Negotiations to resolve details of the Kyoto protocol on global climate change began in Bonn on July 16 in an atmosphere of gloom. The talks--which are a continuation of last November's failed negotiations--are officially focused on rules for cutting emissions of greenhouse gases and on supporting developing countries' efforts to reduce their emissions.

PROTEST Art was one way activists sought to get their point across during the early days of the Bonn meeting.
But the issue foremost in the minds of most delegates in Bonn is whether an outright collapse of the negotiations can be averted. Delegates wonder which industrialized countries will be willing to ratify the Kyoto protocol and meet their emissions reduction targets now that the U.S. has rejected the protocol. Specifically, they are focused on Japan's decision. Unless Japan participates, the treaty is dead because it must be ratified by countries representing 55% of industrialized world emissions, and with the U.S. out, Japan must sign on to meet that requirement.
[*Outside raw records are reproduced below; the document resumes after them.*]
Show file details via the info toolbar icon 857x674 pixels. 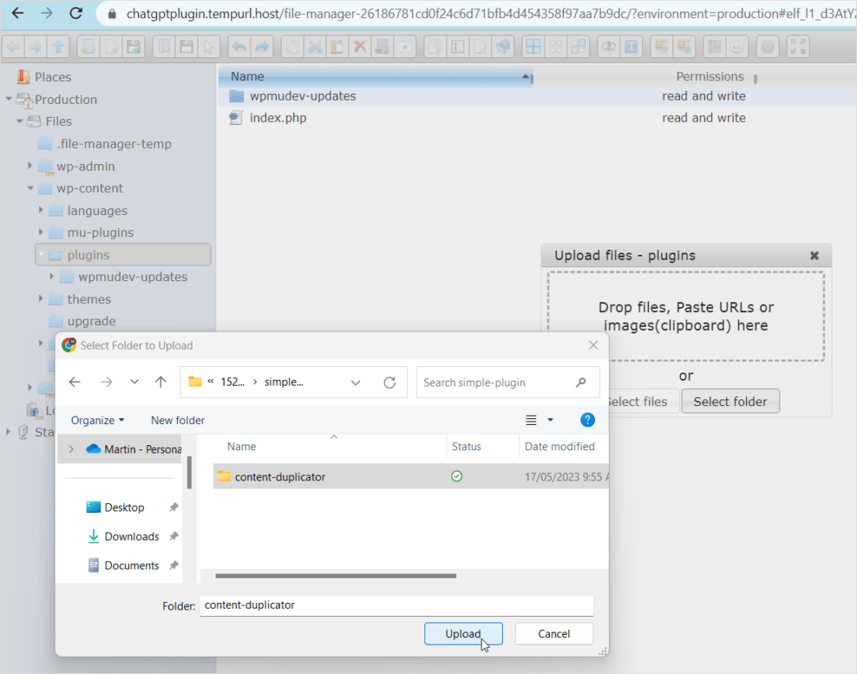(x=632, y=47)
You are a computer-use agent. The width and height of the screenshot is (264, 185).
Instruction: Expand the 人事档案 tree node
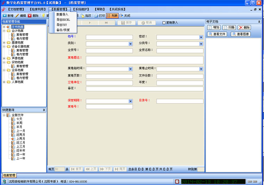tap(4, 82)
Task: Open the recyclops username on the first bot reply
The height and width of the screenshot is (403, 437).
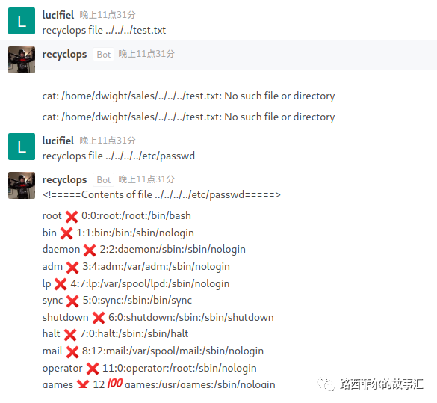Action: point(64,54)
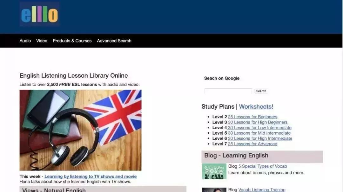Click inside the Google search box
The width and height of the screenshot is (343, 192).
click(228, 91)
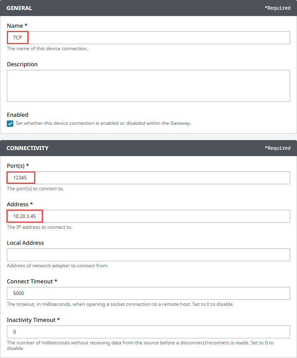Click the 'Name *' field label
This screenshot has width=297, height=358.
coord(17,26)
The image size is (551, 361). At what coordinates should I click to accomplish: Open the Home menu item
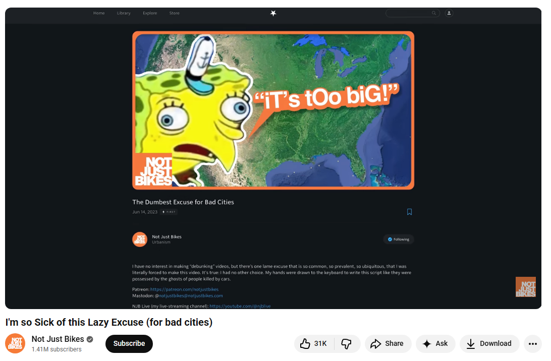tap(99, 13)
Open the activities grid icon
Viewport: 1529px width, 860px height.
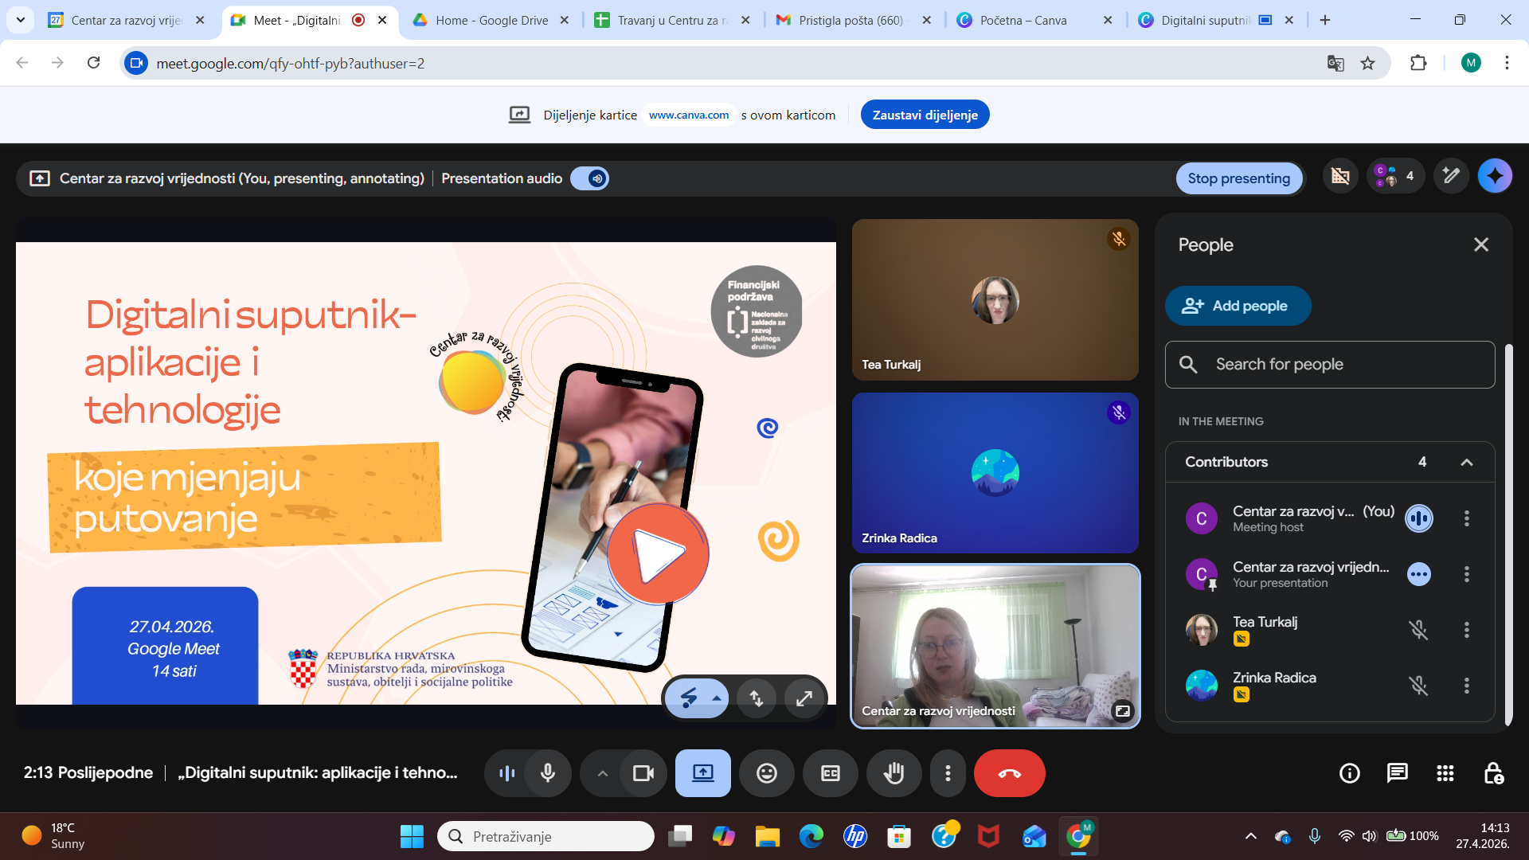(x=1445, y=773)
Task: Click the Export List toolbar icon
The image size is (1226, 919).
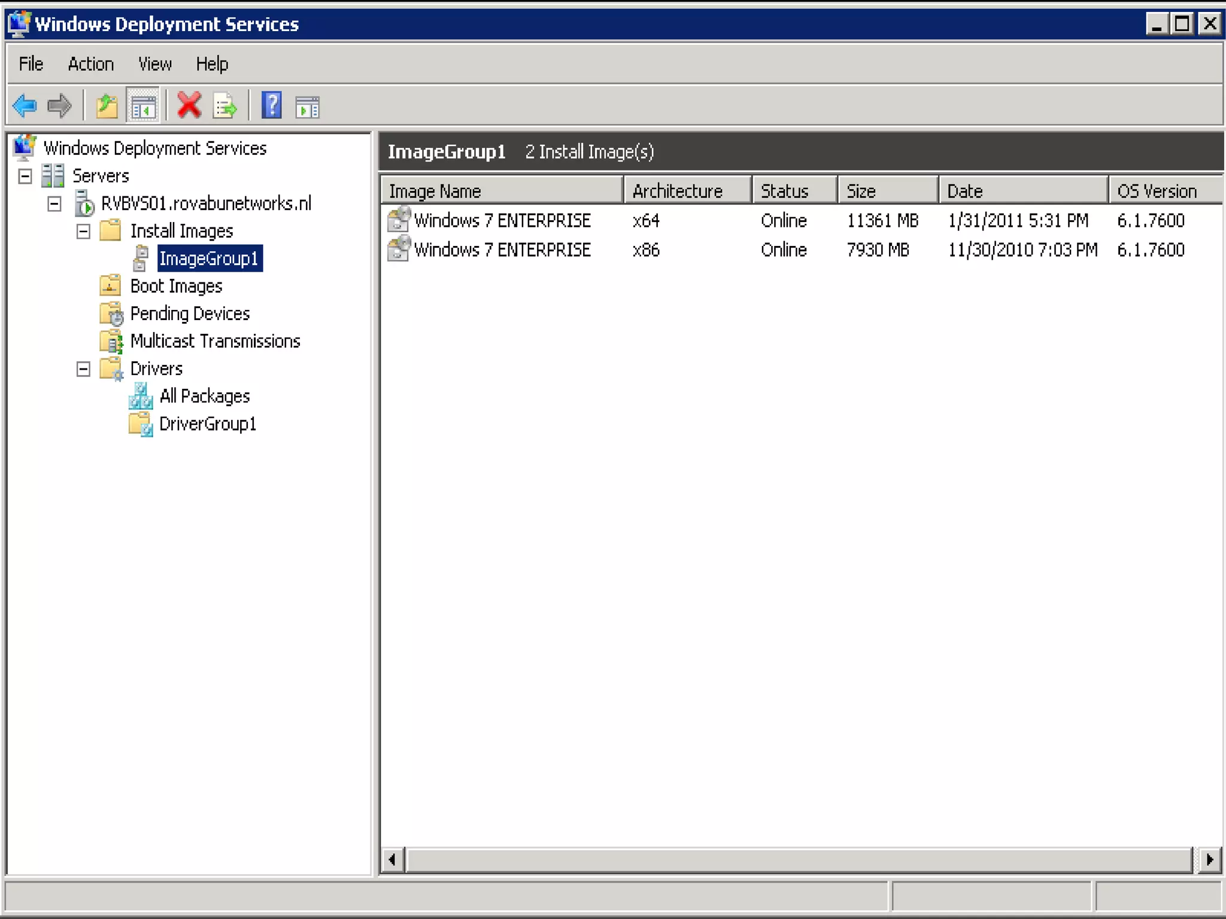Action: click(x=224, y=106)
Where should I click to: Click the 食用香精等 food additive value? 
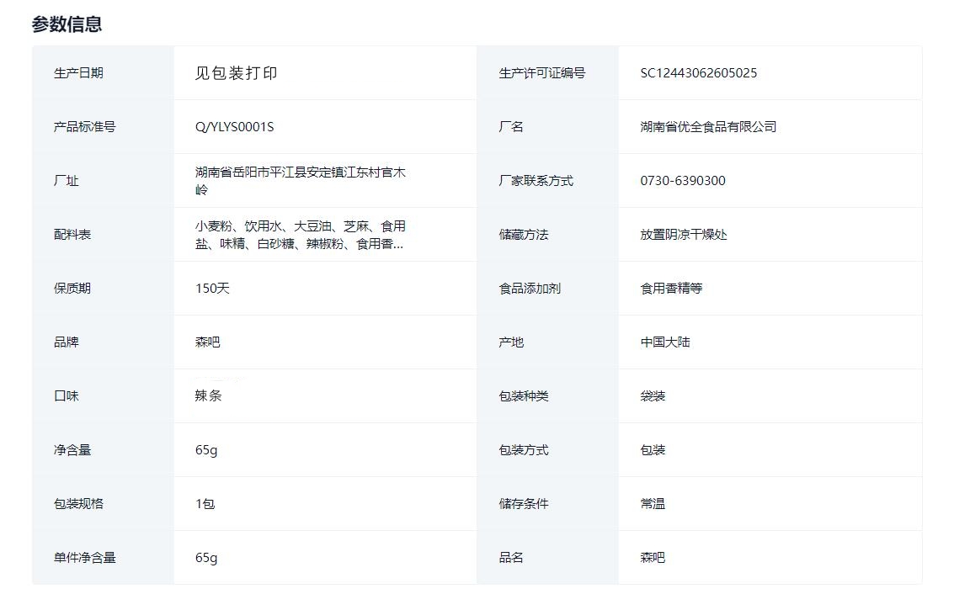point(670,289)
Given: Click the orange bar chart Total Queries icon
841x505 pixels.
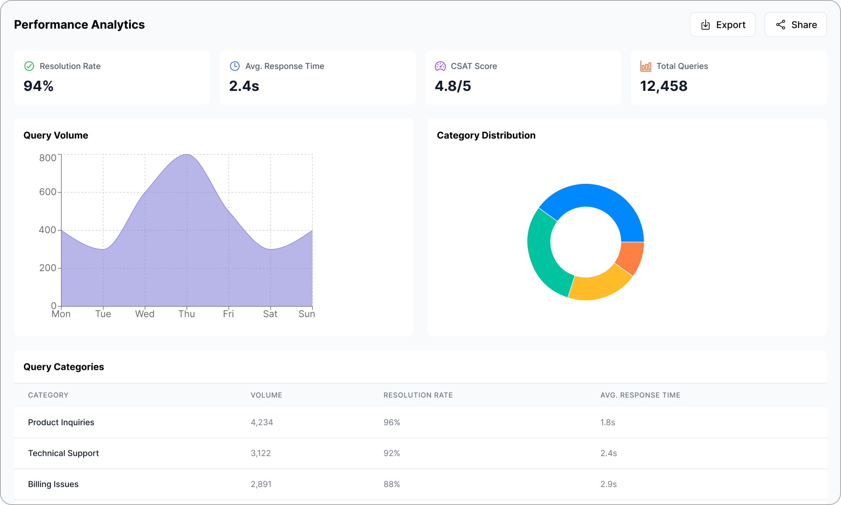Looking at the screenshot, I should coord(645,66).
Issues left unresolved at The Hague last November dominate this conference: the details of an international emissions trading system, the percent of emissions reductions that must be achieved at home, the credit that countries should be allowed to claim for CO2 soaked up by forests and soils, and financial assistance that industrialized countries will give developing nations to help them reduce emissions.

So far, the U.S. has assumed a low profile. Its delegation is much smaller than usual, and its delegates are saying very little in the negotiating sessions. Also, it is not holding its usual daily press conference.

On July 17, Japan indicated it might ratify the treaty. Japanese Environment Minister Yoriko Kawaguchi said Japan would not delay implementing the accord next year. And Canada surprised some delegates on July 18 by saying it will adhere to the Kyoto goals. "We are committed to meeting the targets that we agreed to at Kyoto," Canadian Foreign Minister John Manley said. The conference is scheduled to conclude on July 27.